Temperature estreme sempre più ricorrenti, ondate di calore e forti piogge. Arriva una ulteriore e autorevole conferma sul fatto che il 2024 sia stato l’anno più caldo della storia, almeno da quando esistono le rilevazioni (1850). I dati definitivi del Servizio per il Cambiamento Climatico di Copernicus (il Programma Europeo di osservazione della Terra), hanno confermato che per la prima volta è stata superata la soglia critica di +1,5 gradi dai livelli pre-industriali (1850-1900), valore previsto dall’Accordo di Parigi, arrivando a +1,60 gradi.
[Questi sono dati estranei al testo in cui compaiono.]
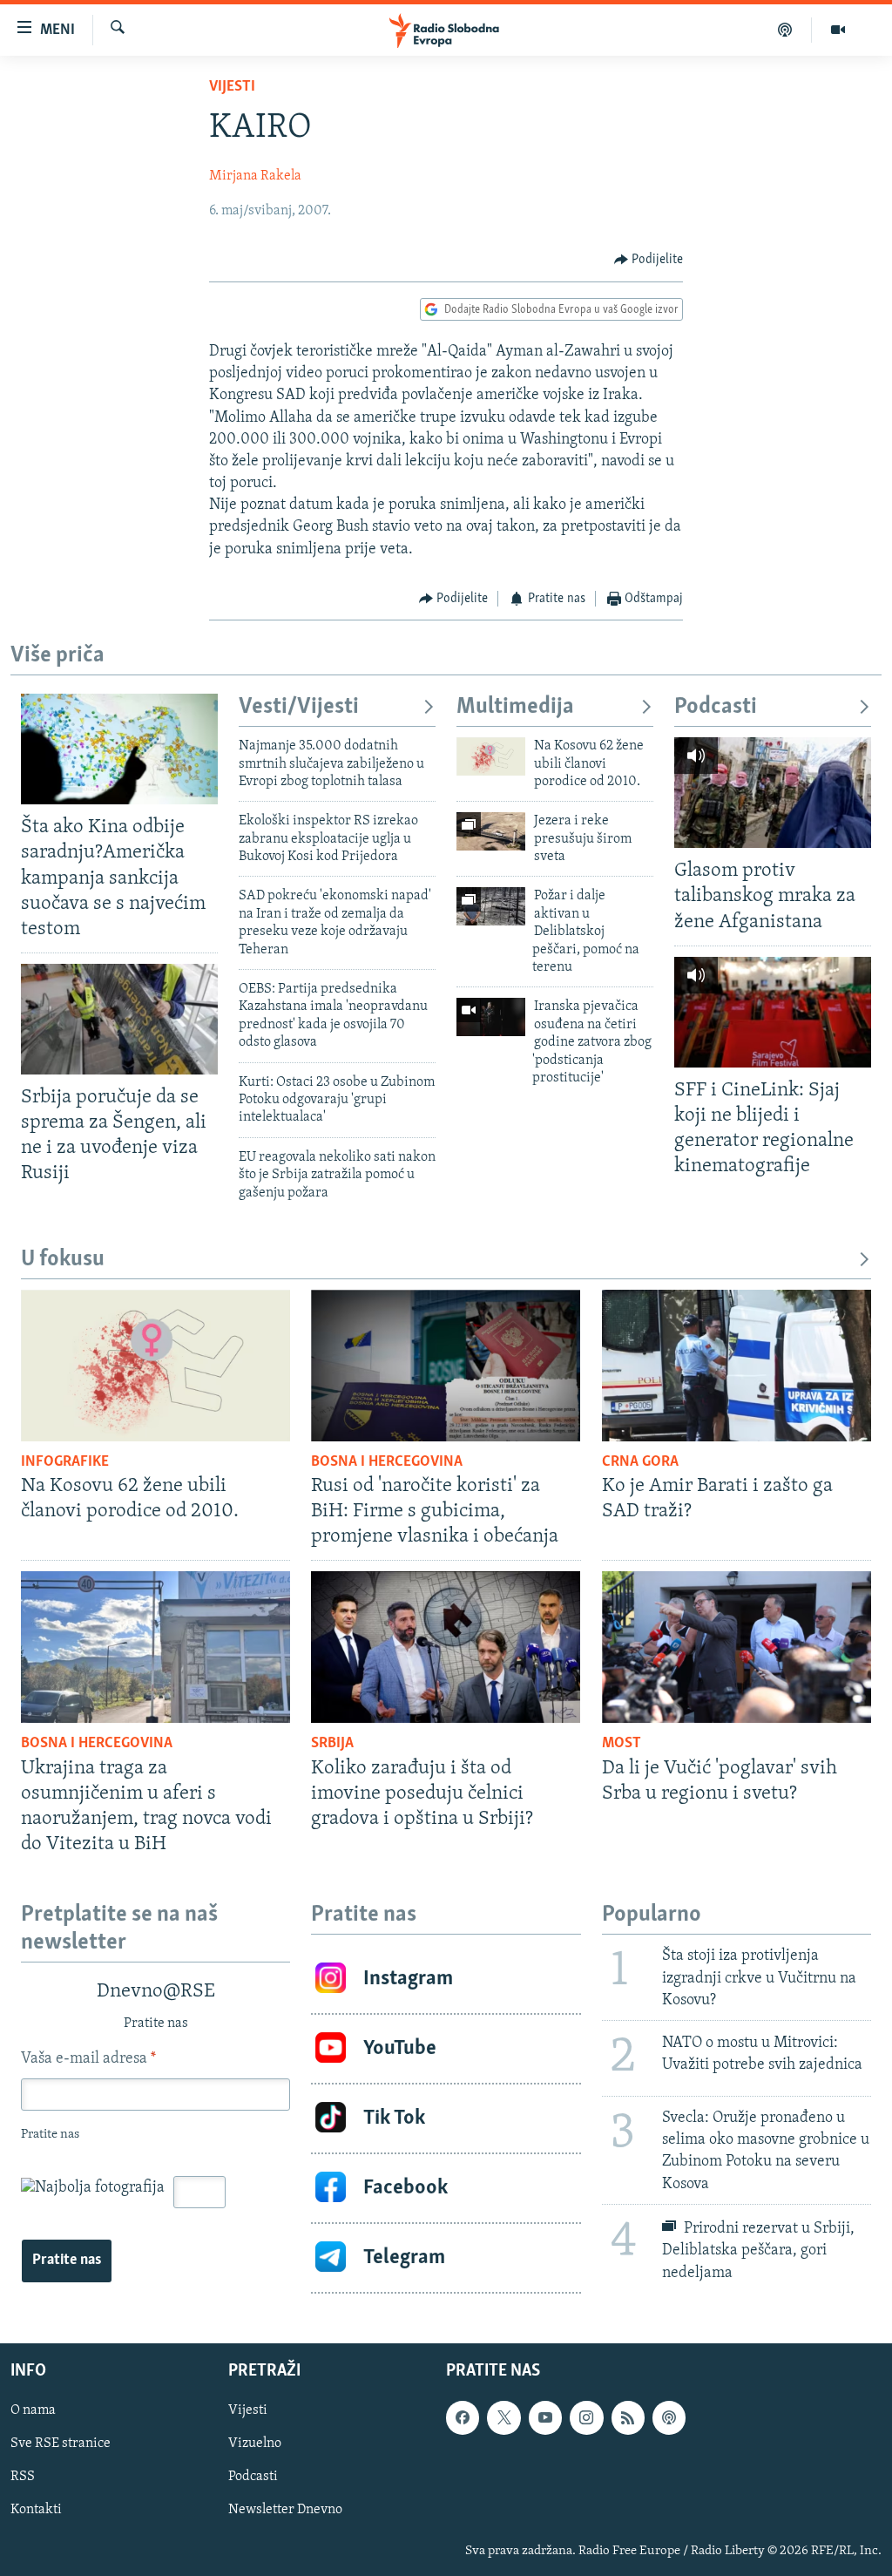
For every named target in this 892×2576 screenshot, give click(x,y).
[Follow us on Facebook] (462, 2417)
Secondo Copernicus, nel 2024 la temperatura media globale sulla superficie terrestre è stata di 15,10 gradi Celsius, 0,12 gradi sopra la media del 2023, in precedenza l’anno più caldo della storia. L’anno scorso la temperatura media globale è stata di 0,72 gradi sopra la media del trentennio di riferimento 1991-2020 e di 1,60 gradi sopra i livelli pre-industriali 1850-1900. Ognuno degli anni dal 2015 al 2024, è stato uno più caldi mai registrati nel decennio.
L’anno scorso la temperatura media mensile ha superato 1,5 gradi dai livelli pre-industriali per 11 mesi. Dal luglio del 2023, tutti i mesi hanno superato la soglia di 1,5 gradi, salvo luglio 2024. Il 22 luglio del 2024 è stato il giorno più caldo mai registrato, con una temperatura media di 17,16 gradi Celsius. Ad alzare i livelli delle temperature è stato anche El Niño. Temperature record che hanno riguardato anche il mare, specie l’Adriatico: nel tratto marchigiano si sono superati per la prima volta i 30 gradi di temperatura superficiale.
Numerose le ripercussioni delle ondate di calore, che hanno avuto impatti sull’agricoltura, sui livelli di acqua disponibili, sulla proliferazione delle mucillagini in mare. Le notti tropicali, con temperature superiori ai 20 gradi hanno favorito la proliferazione delle zanzare. L’altra faccia della medaglia è quella delle precipitazioni intense, con esondazioni di corsi d’acqua che non hanno risparmiato neanche le Marche, già colpite duramente dall’alluvione del 2022. La scienza punta il dito contro il cambiamento climatico individuato quale responsabile dei fenomeni estremi che si stanno susseguendo con una frequenza sempre maggiore.
«Nei prossimi 10 anni le temperature aumenteranno ulteriormente e i mari si innalzeranno sempre di più» per effetto dello scioglimento dei ghiacciai, spiega il professor Giorgio Passerini, docente di Fisica Tecnica Ambientale all’Università Politecnica delle Marche. L’esperto rimarca la centralità del metano e del vapore d’acqua nel global warming (surriscaldamento globale): «Il riscaldamento crea più vapore d’acqua che finisce in atmosfera dove alimenta il processo di surriscaldamento, un ‘circolo vizioso’ che da origine ad alluvioni e a fenomeni estremi – spiega – . Il vapore d’acqua è infatti un gas serra che tuttavia non può essere rimosso chimicamente».
Secondo Passerini «se questo trend non verrà invertito rapidamente, dobbiamo attenderci una ulteriore accelerazione dei fenomeni estremi, come vento, alluvioni, siccità, temperature elevate». Gli occhi sono puntati sulle azioni messe in atto dai Paesi, il timore è quello che «gli Stati Uniti compiano un passo indietro sulla transizione ecologica» con ricadute per tutto il Pianeta. «Anche se ci impegnamo fin da subito per mettere in atto tutte le azioni possibili di contrasto al cambiamento climatico, gli effetti non si vedranno che prima di un ventennio». Intanto i ghiacci che ricoprono la Groelandia continuano a scogliersi ogni anno di più con un effetto di «innalzamento del livello dei mari di alcuni millimetri se non di centimetri l’anno».
L’esperto pone l’accento sulla necessità di accelerare sulle rinnovabili, rendendo più ‘green’ la modalità con cui vengono prodotti, ad esempio, i pannelli fotovoltaici. Fin’ora – spiega – abbiamo prodotto emissioni per evitarle. Inoltre, servono investimenti importanti per adeguare le reti elettriche e fare in modo che possano sostenere le rinnovabili» conclude.